Automated Anomaly Detection for Safecast’s Air Quality Sensors
Assisting citizen-science based NPO, Safecast, by automating anomaly detection in air-quality and nuclear-radiation sensors deployed around the globe. This is past volunteer work I carried out in the capacity of a Data Ambassador at DataKind-SF in the hope to help Safecast in its non-profit mission for a more environmentally aware citizenry. Detailed code is hosted on Github.
Introduction
Safecast is a citizen science organization which supports collection of radiation and air quality data around the world with citizens as the primary leads for data acquisition. For data acquisition, Safecast provides citizens and also independently deploys sensors at various locations around the globe. There are multiple device types, and for each device, there are multiple deployments. The data for radiation levels and air quality (AQ measured as Particulate Matter (1, 2.5, and 10)) has been supplied to DataKind. The acquired data has anomalies which may be due to realistic environmental conditions, human error, hardware and/or firmware issues at the sensor level, or, data transmission issues. Detection of such anomalies would enable Safecast to detect which sensors could be malfunctioning and which need to be repaired/replaced in a timely fashion. Timely attention to malfunctional sensors will also ensure that invalid data is not stored thereby saving cloud storage requirements and costs. Detecting anomalies that could be tied to one or more of the issues listed above will help Safecast monitor the quality of citizen-based measurements while also monitoring reliability and issues with sensor deployments.

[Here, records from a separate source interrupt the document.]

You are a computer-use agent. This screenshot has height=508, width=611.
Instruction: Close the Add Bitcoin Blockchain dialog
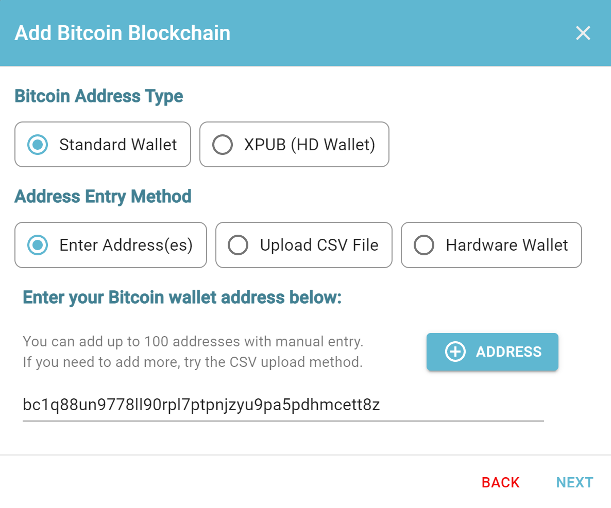coord(583,33)
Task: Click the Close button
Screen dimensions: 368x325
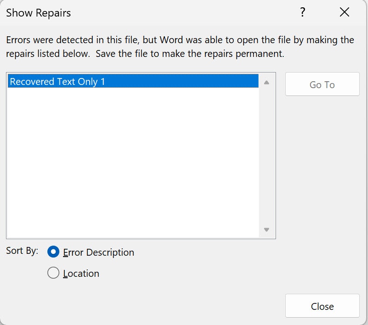Action: pyautogui.click(x=322, y=306)
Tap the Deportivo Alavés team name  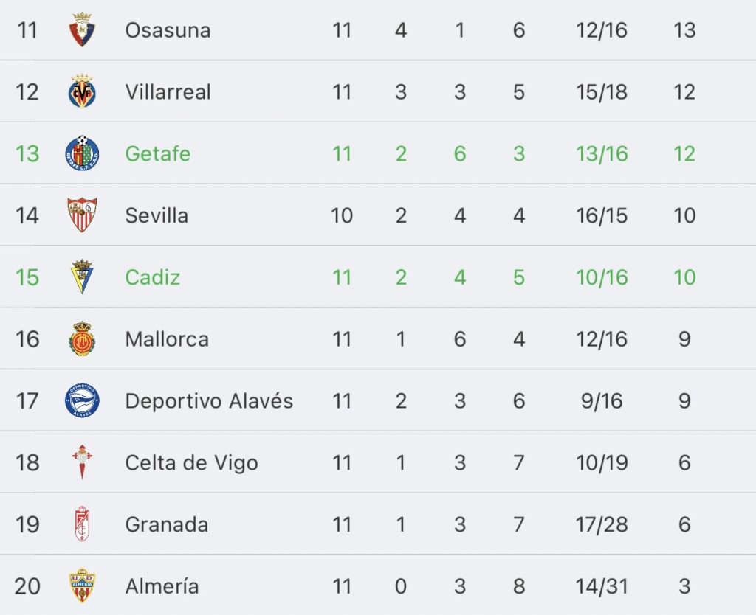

Overview of Data Source and Analysis Framework
I will analyze historical time series of radiation and air-quality data and develop strategies to enlist anomalous events for data from the Solarcast devices. Solarcast devices are static panels with 36 deployments around the world. Many of the devices have been functional since 2017. These devices, which are GPS enabled, house 2 radiation sensors, 3 air-quality sensors, and sensors for measuring relative humidity and panel temperature. The devices log data at unequal intervals but a representative frequency of logging would be around 10 minutes. All of Safecast’s data is publicly hosted on their website and the reader should feel free to explore data from other devices (other than the Solarcast devices) such as the Pointcasts, bGeige-nanos, Solarcast-nanos etc.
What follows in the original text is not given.